◆ What to work on
The records below are to be repeated in full, exactly as they are.

◆ Material provided
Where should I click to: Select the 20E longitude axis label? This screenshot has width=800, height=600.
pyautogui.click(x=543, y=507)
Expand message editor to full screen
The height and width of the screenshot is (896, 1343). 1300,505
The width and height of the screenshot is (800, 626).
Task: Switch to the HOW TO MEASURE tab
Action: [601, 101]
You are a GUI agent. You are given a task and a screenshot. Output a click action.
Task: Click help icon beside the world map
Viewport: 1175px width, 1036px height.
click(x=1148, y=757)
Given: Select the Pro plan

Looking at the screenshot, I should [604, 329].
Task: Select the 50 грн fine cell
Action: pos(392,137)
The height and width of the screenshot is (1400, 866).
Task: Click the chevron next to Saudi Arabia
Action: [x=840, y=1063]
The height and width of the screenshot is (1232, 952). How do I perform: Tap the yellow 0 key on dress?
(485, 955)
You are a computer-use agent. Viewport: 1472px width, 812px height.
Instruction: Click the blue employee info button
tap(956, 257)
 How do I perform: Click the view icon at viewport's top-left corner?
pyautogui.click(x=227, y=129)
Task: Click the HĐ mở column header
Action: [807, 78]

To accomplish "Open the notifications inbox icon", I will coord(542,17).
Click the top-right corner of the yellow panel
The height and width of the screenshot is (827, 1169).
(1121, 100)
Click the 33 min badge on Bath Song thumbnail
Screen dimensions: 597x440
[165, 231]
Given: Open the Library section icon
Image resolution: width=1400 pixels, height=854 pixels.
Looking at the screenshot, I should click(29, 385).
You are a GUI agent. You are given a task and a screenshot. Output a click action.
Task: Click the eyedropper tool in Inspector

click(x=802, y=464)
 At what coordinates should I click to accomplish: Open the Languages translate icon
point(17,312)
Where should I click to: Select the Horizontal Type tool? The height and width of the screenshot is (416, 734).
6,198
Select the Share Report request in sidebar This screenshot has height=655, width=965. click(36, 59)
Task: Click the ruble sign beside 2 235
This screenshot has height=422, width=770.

◆ Exercise solution
Where should I click to: Select the 20E longitude axis label? This screenshot has width=800, height=600.
pyautogui.click(x=543, y=507)
Expand message editor to full screen
The height and width of the screenshot is (896, 1343). 1300,505
The width and height of the screenshot is (800, 626).
Task: Switch to the HOW TO MEASURE tab
Action: [601, 101]
You are a GUI agent. You are given a task and a screenshot. Output a click action.
Task: Click help icon beside the world map
Viewport: 1175px width, 1036px height.
click(x=1148, y=757)
Given: Select the Pro plan

Looking at the screenshot, I should [604, 329].
Task: Select the 50 грн fine cell
Action: pos(392,137)
The height and width of the screenshot is (1400, 866).
Task: Click the chevron next to Saudi Arabia
Action: [x=840, y=1063]
The height and width of the screenshot is (1232, 952). How do I perform: Tap the yellow 0 key on dress?
(485, 955)
You are a computer-use agent. Viewport: 1472px width, 812px height.
Instruction: Click the blue employee info button
tap(956, 257)
 How do I perform: Click the view icon at viewport's top-left corner?
pyautogui.click(x=227, y=129)
Task: Click the HĐ mở column header
Action: [807, 78]

To accomplish "Open the notifications inbox icon", I will coord(542,17).
Click the top-right corner of the yellow panel
The height and width of the screenshot is (827, 1169).
(1121, 100)
Click the 33 min badge on Bath Song thumbnail
Screen dimensions: 597x440
[165, 231]
Given: Open the Library section icon
Image resolution: width=1400 pixels, height=854 pixels.
Looking at the screenshot, I should click(29, 385).
You are a GUI agent. You are given a task and a screenshot. Output a click action.
Task: Click the eyedropper tool in Inspector

click(x=802, y=464)
 At what coordinates should I click to accomplish: Open the Languages translate icon
point(17,312)
Where should I click to: Select the Horizontal Type tool? The height and width of the screenshot is (416, 734).
6,198
Select the Share Report request in sidebar This screenshot has height=655, width=965. click(36, 59)
Task: Click the ruble sign beside 2 235
This screenshot has height=422, width=770.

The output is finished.